═════ Study text

Sectarian Factions To The Death
Lebanon has been put on notice. But then that happened long ago. The Lebanese tolerated the presence of the Palestinian refugees while loathing them. And from among the Palestinians arose Hezbollah, whose fierce and bloody viciousness as fighters simply could not be matched by Lebanon's own militias, representing the Maronites, the Druze, Shia, Sunni, who saw Hezbollah grow in strength, aligned with the occupying Syrians with the departure of Israeli occupation.Israel's realization that it could no longer support a military occupation of Lebanon in response to the PLO's (Fatah) violent assaults and incursions leading to its withdrawal, spurred Hezbollah to greater prominence. Until now, it is in control of much of southern Lebanon, part of the capital, and its political wing, the government, while maintaining a separate militia, apart from the national army. Its better-trained and -armed military wing is sponsored by Iran.
And Syria has always been a part of the Shia-trifecta. Now that Syria has imploded, its majority Sunni population refusing further domination by the Alawite Baath party, a minority Shia presence in Syria, Iran is desperate to keep its three-pronged alliance in good health, dispatching Hezbollah fighters to do their duty to Bashar al-Assad's regime. Iran's Republican Guard, Hezbollah and the Syrian regime's military are faced off against the Free Syrian Army, but also against Islamists from Iraq, Libya, Algeria, Saudi Arabia, and in fact all points of the Islamist compass.
The official Syrian opposition National Coalition has demanded that Hezbollah immediately withdraw from Syria, giving warning of the possibility that their involvement could be responsible for a wider conflict that "could drag Lebanon and the region into an open-ended conflict with disastrous consequences". In other words the cataclysm of violently opposing militias that destroyed the country that Lebanon used to be, could do something similar to the Middle East.

══════════
═════ Material provided

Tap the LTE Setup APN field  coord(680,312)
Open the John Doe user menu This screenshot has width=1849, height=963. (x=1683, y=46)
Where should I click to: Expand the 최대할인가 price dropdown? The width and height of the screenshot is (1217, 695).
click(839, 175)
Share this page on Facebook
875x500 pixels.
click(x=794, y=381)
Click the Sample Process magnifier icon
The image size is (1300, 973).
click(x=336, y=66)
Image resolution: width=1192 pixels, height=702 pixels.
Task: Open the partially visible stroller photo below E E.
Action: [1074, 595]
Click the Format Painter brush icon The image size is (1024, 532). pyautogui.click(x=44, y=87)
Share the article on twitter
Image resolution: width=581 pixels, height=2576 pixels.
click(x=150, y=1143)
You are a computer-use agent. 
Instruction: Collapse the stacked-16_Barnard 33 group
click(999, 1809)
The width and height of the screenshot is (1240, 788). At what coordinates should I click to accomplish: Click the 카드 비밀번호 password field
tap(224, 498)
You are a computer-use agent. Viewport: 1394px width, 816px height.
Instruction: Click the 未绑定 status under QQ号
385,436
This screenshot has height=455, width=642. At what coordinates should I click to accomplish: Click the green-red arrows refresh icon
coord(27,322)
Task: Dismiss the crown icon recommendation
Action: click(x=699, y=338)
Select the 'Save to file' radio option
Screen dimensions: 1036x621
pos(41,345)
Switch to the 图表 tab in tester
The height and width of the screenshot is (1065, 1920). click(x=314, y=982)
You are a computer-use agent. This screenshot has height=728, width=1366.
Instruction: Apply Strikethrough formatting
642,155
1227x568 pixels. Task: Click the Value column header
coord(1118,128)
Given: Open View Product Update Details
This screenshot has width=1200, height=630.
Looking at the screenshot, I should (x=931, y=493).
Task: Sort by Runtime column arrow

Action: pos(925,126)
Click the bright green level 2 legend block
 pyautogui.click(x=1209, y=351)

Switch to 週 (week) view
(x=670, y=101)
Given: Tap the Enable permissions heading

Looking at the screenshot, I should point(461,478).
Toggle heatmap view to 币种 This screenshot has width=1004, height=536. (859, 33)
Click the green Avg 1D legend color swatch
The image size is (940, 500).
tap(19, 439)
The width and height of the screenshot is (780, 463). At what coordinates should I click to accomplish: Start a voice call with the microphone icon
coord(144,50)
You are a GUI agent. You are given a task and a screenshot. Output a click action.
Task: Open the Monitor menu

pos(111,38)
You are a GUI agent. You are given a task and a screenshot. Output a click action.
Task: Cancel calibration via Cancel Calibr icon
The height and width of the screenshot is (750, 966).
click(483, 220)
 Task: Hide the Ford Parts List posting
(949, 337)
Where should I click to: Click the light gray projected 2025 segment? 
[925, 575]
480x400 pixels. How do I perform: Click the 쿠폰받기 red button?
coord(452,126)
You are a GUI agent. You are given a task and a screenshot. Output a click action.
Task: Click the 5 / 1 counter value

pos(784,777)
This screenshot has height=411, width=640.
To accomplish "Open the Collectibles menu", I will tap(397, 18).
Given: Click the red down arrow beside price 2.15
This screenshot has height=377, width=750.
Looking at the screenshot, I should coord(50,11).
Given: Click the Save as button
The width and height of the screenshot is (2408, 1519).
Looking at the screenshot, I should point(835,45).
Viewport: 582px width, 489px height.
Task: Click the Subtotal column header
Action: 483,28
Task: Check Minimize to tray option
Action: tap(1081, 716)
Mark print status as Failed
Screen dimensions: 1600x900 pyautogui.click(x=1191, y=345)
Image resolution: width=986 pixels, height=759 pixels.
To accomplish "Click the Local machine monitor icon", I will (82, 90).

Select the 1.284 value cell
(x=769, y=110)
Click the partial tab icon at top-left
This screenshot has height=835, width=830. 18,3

══════════

Problem statement
According to the commentary on sectarian factions, why has the official Syrian opposition National Coalition demanded Hezbollah's immediate withdrawal from Syria? Answer in one to three sentences. The records are separate material and have no connection to the text.

Output below
The National Coalition warned that Hezbollah's involvement could cause a wider conflict. Such a conflict "could drag Lebanon and the region into an open-ended conflict with disastrous consequences."